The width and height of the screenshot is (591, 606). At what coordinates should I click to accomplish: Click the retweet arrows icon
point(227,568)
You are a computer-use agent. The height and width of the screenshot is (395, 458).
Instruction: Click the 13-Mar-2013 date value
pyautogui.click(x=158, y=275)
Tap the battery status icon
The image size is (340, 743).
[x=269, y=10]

________________________

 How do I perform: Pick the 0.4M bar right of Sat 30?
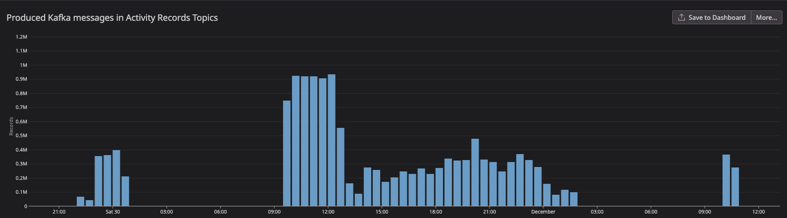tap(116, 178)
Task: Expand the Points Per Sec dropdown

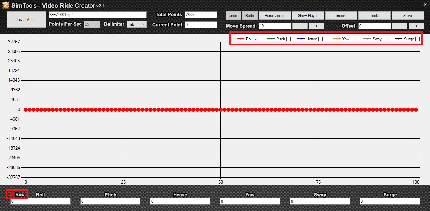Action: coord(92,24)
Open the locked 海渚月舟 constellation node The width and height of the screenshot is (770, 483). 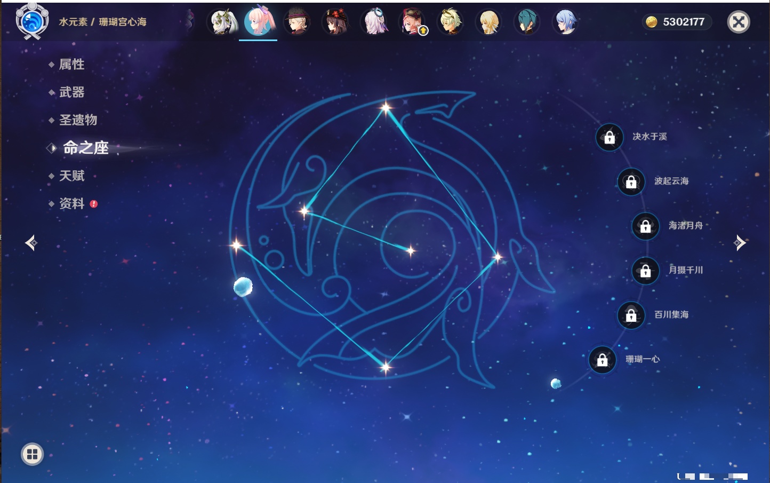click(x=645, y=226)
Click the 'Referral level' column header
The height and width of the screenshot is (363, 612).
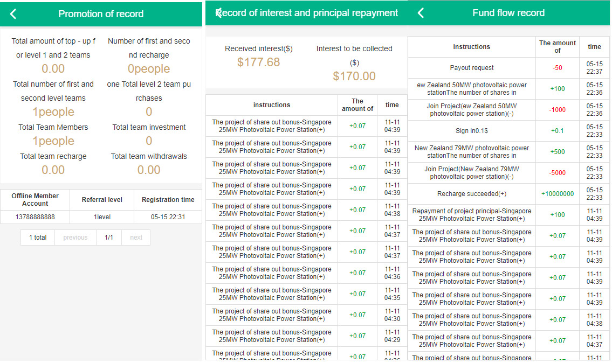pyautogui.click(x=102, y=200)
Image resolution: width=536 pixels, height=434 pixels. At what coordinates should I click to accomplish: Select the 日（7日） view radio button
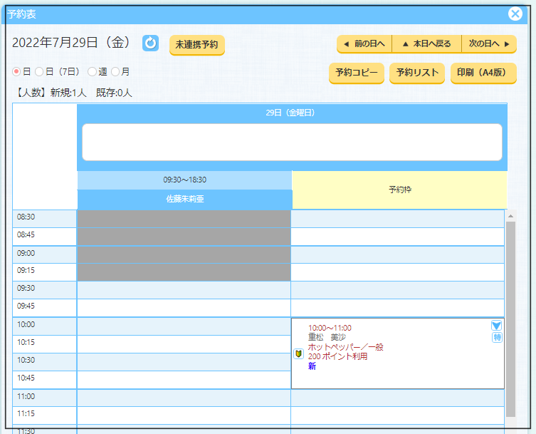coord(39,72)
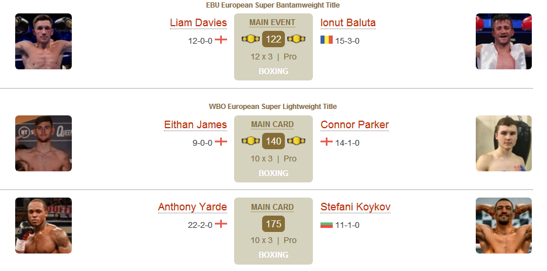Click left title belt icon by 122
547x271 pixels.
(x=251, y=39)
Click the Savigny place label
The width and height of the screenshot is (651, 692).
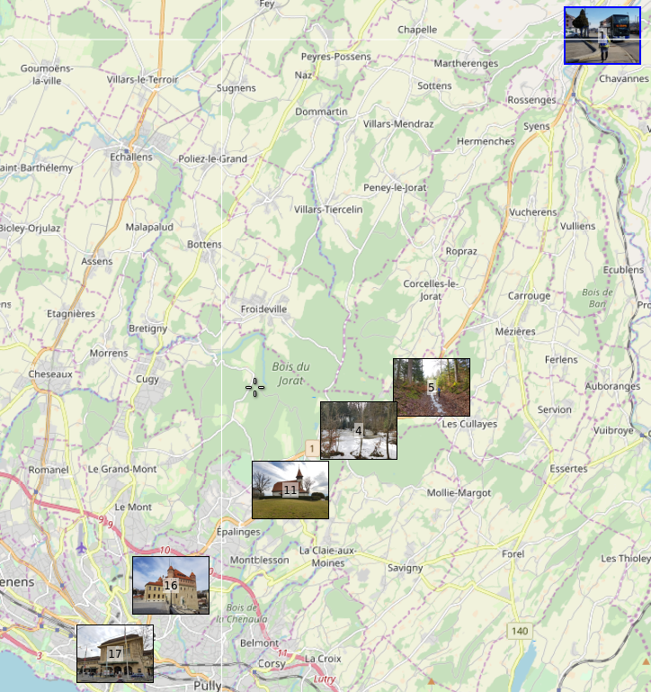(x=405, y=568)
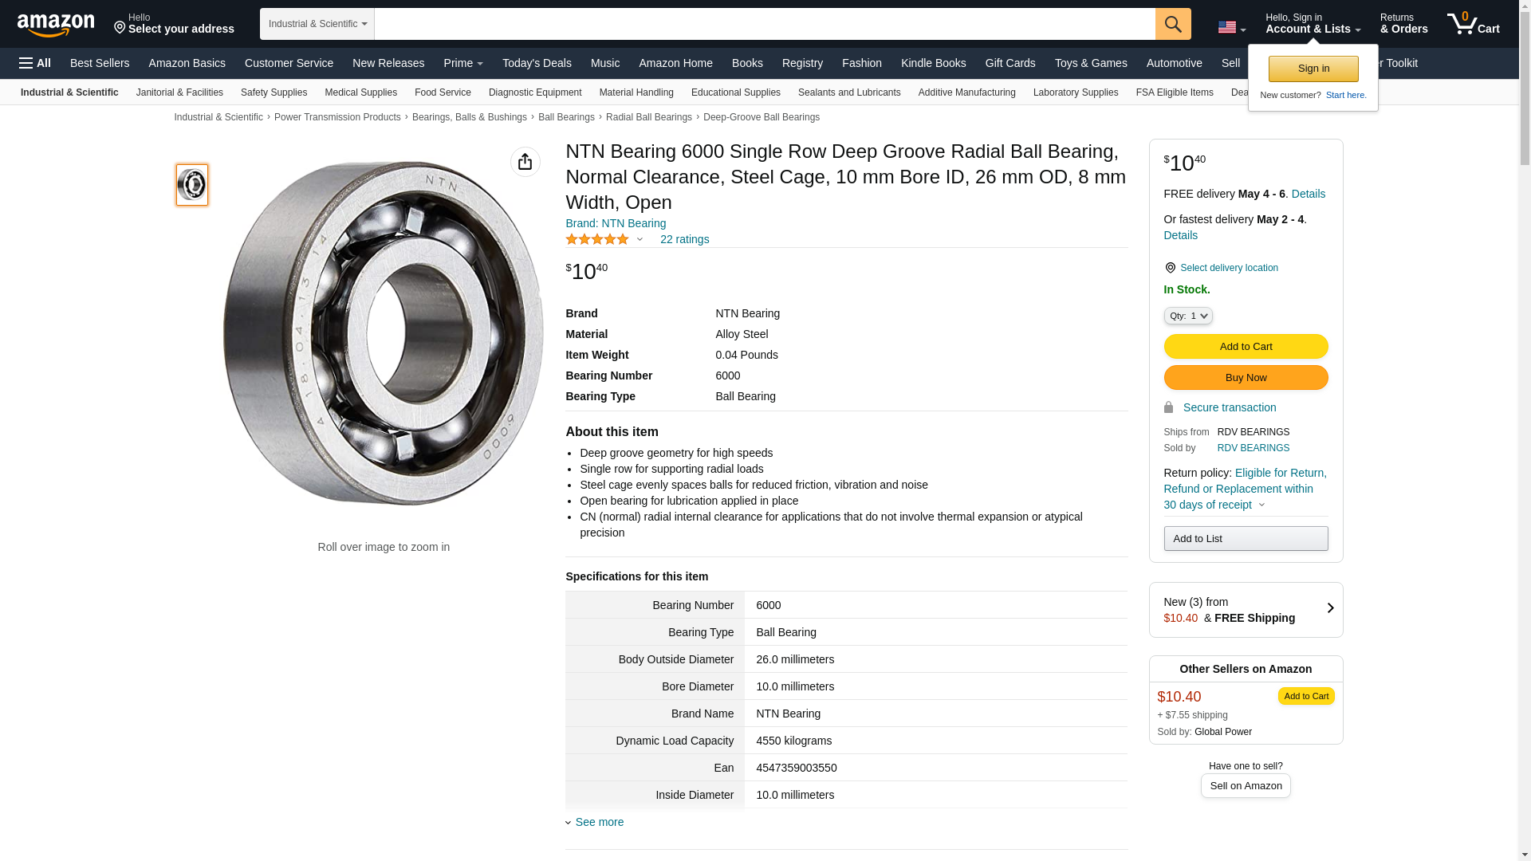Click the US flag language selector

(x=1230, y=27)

________________________

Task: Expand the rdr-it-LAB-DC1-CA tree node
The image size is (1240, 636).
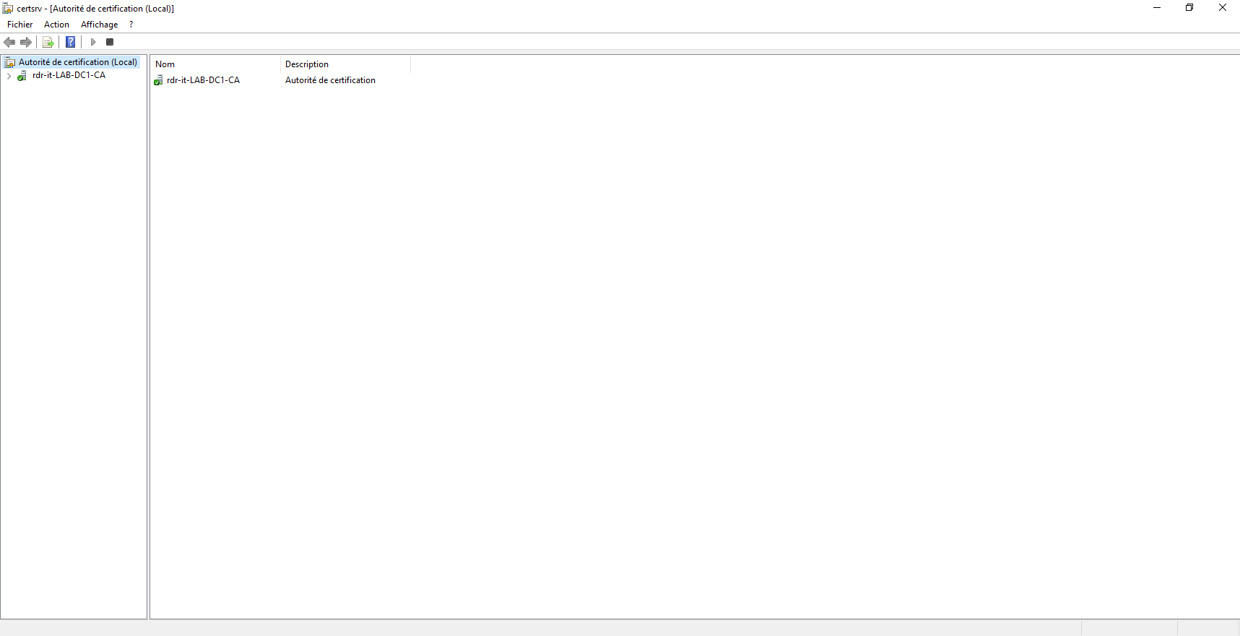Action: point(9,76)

________________________

Write out word for word the lines of the listing above from the line with "Image resolution: width=536" to the line with "Click the Savigny place label", taking in both of those lines but no pictures.

Image resolution: width=536 pixels, height=434 pixels. At what coordinates should I click to accomplish: Select the 日（7日） view radio button
coord(39,72)
Click left title belt icon by 122
547x271 pixels.
(x=251, y=39)
Click the Savigny place label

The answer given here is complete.